### Task brief
Take the entries below and print only the lines from the one with "Viewport: 1346px width, 619px height." through the one with "Task: Click the Use current location link", exactly as they stand, both ends included.

= = = = = = =

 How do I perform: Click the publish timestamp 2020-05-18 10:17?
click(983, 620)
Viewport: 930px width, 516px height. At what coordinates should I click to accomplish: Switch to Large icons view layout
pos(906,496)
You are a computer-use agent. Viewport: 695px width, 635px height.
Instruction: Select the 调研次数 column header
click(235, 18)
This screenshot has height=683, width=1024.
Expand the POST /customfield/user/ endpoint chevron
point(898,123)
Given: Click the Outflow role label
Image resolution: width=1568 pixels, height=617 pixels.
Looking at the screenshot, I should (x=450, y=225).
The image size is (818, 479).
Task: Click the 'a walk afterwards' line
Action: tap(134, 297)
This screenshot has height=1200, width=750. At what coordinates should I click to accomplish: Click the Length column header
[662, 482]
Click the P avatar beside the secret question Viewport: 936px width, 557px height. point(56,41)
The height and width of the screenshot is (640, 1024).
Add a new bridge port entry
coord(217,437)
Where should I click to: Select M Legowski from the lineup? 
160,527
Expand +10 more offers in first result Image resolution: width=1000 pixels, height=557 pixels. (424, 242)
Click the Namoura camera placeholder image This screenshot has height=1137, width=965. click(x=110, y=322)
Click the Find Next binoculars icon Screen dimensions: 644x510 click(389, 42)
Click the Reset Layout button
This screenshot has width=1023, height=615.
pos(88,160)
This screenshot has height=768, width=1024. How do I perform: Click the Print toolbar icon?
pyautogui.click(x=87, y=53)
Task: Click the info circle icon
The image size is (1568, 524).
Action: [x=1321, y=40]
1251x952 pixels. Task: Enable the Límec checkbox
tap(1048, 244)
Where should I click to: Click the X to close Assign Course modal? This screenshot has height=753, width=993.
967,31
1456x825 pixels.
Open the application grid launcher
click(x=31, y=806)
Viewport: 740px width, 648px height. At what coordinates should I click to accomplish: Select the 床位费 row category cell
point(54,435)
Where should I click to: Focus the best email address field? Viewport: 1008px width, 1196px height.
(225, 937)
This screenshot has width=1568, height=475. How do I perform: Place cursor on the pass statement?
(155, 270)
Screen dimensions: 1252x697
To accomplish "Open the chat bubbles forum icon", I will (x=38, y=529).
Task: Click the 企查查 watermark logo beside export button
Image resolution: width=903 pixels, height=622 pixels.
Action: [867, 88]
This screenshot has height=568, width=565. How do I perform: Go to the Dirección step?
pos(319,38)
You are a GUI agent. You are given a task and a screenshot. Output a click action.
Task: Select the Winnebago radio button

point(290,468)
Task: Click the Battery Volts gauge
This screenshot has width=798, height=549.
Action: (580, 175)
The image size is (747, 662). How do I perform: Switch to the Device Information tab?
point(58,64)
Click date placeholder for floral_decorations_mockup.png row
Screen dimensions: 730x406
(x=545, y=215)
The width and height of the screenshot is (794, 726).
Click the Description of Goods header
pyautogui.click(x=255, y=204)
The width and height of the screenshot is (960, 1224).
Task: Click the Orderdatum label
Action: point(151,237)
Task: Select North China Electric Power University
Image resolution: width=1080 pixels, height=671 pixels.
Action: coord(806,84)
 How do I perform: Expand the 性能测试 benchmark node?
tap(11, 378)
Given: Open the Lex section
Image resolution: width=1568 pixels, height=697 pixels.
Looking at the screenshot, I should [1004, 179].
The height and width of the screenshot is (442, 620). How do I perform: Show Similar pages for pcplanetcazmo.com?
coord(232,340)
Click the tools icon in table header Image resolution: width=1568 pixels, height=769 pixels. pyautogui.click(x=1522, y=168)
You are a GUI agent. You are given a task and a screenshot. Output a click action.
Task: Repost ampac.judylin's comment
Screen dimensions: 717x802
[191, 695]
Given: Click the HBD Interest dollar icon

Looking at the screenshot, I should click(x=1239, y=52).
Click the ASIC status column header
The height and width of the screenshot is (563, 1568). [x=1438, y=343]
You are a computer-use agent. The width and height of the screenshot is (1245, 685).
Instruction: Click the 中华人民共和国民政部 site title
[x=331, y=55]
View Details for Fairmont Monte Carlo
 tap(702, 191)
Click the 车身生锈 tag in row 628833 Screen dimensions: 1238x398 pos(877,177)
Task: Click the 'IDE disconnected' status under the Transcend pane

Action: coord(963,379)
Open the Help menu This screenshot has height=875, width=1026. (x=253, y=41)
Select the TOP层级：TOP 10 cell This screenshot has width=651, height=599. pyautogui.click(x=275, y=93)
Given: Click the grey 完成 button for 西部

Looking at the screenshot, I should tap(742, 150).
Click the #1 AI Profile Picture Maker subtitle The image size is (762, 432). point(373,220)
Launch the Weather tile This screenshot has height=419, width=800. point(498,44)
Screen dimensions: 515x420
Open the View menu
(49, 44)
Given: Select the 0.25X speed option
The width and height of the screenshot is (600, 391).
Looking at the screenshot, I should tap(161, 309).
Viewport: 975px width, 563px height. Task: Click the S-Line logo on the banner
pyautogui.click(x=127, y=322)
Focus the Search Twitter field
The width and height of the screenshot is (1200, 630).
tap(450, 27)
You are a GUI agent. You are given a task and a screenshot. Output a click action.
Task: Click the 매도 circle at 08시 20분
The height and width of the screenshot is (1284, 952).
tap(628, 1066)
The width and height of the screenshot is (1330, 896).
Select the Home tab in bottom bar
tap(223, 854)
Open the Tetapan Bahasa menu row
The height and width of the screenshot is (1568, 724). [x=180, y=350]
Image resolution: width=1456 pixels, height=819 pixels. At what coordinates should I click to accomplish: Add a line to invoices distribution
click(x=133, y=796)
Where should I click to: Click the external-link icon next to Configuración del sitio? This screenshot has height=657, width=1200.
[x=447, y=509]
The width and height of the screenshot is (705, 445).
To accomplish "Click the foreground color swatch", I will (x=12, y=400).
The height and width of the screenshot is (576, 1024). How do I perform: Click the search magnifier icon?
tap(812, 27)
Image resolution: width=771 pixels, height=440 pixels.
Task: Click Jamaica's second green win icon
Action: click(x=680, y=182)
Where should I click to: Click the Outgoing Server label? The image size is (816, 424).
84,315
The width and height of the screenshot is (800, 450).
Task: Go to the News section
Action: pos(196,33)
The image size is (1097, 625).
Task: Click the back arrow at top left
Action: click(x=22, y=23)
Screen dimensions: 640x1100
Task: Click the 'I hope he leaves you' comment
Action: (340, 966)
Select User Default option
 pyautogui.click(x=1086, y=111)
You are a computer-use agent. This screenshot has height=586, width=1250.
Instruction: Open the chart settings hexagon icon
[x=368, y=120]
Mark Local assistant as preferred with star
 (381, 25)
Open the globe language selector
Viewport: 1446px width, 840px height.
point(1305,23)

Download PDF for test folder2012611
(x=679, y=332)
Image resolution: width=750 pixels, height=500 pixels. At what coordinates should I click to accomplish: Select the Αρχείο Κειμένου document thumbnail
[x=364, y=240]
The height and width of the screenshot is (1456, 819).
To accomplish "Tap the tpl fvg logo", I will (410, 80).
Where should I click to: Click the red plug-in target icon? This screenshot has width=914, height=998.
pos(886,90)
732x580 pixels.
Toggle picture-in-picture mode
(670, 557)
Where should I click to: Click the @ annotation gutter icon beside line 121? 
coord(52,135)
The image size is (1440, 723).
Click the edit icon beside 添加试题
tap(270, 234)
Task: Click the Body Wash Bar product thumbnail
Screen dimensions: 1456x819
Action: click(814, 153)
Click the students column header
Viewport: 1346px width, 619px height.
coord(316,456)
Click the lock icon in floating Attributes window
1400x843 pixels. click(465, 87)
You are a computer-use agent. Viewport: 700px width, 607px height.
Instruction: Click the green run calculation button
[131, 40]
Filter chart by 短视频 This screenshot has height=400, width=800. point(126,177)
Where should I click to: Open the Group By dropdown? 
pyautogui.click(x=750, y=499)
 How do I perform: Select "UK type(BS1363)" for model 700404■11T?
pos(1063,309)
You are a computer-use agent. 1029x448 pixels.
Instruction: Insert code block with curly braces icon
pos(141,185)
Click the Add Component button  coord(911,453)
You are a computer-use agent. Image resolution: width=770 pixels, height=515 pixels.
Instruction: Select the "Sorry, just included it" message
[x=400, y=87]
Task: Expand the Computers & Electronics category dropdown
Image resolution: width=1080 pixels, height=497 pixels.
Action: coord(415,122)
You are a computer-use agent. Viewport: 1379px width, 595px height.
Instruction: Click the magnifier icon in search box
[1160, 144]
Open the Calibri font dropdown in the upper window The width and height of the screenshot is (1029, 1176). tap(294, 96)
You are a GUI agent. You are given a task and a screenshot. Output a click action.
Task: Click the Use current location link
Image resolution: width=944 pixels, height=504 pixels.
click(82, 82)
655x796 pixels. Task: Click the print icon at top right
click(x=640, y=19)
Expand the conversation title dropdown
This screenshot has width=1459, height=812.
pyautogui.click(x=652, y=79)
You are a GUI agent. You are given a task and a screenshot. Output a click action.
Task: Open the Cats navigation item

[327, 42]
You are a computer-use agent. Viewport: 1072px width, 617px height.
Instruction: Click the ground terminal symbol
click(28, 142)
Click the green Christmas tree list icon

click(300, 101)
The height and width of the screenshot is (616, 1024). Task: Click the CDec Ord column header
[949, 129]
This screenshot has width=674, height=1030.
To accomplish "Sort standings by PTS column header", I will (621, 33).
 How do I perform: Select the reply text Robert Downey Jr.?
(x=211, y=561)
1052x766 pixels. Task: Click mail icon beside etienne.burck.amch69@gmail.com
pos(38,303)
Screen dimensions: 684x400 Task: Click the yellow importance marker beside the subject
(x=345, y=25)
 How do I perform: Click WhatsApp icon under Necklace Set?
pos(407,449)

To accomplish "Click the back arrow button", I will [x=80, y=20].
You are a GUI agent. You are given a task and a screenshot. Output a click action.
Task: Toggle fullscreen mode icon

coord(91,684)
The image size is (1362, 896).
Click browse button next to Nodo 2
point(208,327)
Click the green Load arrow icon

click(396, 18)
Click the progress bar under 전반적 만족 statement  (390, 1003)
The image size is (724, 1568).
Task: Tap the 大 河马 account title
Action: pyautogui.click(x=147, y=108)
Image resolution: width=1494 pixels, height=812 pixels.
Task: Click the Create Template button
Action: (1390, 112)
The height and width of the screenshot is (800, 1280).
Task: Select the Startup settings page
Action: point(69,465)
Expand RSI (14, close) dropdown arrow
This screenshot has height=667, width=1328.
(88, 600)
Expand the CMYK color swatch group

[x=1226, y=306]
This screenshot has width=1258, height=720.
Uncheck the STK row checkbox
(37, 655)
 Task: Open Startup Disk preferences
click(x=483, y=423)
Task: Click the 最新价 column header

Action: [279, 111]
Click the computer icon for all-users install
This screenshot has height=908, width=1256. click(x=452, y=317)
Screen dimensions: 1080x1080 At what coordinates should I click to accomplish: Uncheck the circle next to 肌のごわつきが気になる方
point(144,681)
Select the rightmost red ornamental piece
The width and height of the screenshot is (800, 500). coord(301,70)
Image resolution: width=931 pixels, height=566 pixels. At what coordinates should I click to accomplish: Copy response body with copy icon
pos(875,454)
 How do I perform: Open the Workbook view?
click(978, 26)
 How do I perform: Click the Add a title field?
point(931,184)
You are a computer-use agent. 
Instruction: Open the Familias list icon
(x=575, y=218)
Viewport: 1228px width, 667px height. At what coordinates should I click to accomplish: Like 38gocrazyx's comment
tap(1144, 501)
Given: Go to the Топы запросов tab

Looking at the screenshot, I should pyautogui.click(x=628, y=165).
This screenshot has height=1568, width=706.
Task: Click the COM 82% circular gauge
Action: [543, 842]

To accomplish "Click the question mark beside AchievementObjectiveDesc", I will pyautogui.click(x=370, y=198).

= = = = = = =

### Task output
Viewport: 1346px width, 619px height.
coord(316,456)
Click the lock icon in floating Attributes window
1400x843 pixels. click(465, 87)
You are a computer-use agent. Viewport: 700px width, 607px height.
Instruction: Click the green run calculation button
[131, 40]
Filter chart by 短视频 This screenshot has height=400, width=800. point(126,177)
Where should I click to: Open the Group By dropdown? 
pyautogui.click(x=750, y=499)
 How do I perform: Select "UK type(BS1363)" for model 700404■11T?
pos(1063,309)
You are a computer-use agent. 1029x448 pixels.
Instruction: Insert code block with curly braces icon
pos(141,185)
Click the Add Component button  coord(911,453)
You are a computer-use agent. Image resolution: width=770 pixels, height=515 pixels.
Instruction: Select the "Sorry, just included it" message
[x=400, y=87]
Task: Expand the Computers & Electronics category dropdown
Image resolution: width=1080 pixels, height=497 pixels.
Action: coord(415,122)
You are a computer-use agent. Viewport: 1379px width, 595px height.
Instruction: Click the magnifier icon in search box
[1160, 144]
Open the Calibri font dropdown in the upper window The width and height of the screenshot is (1029, 1176). tap(294, 96)
You are a GUI agent. You are given a task and a screenshot. Output a click action.
Task: Click the Use current location link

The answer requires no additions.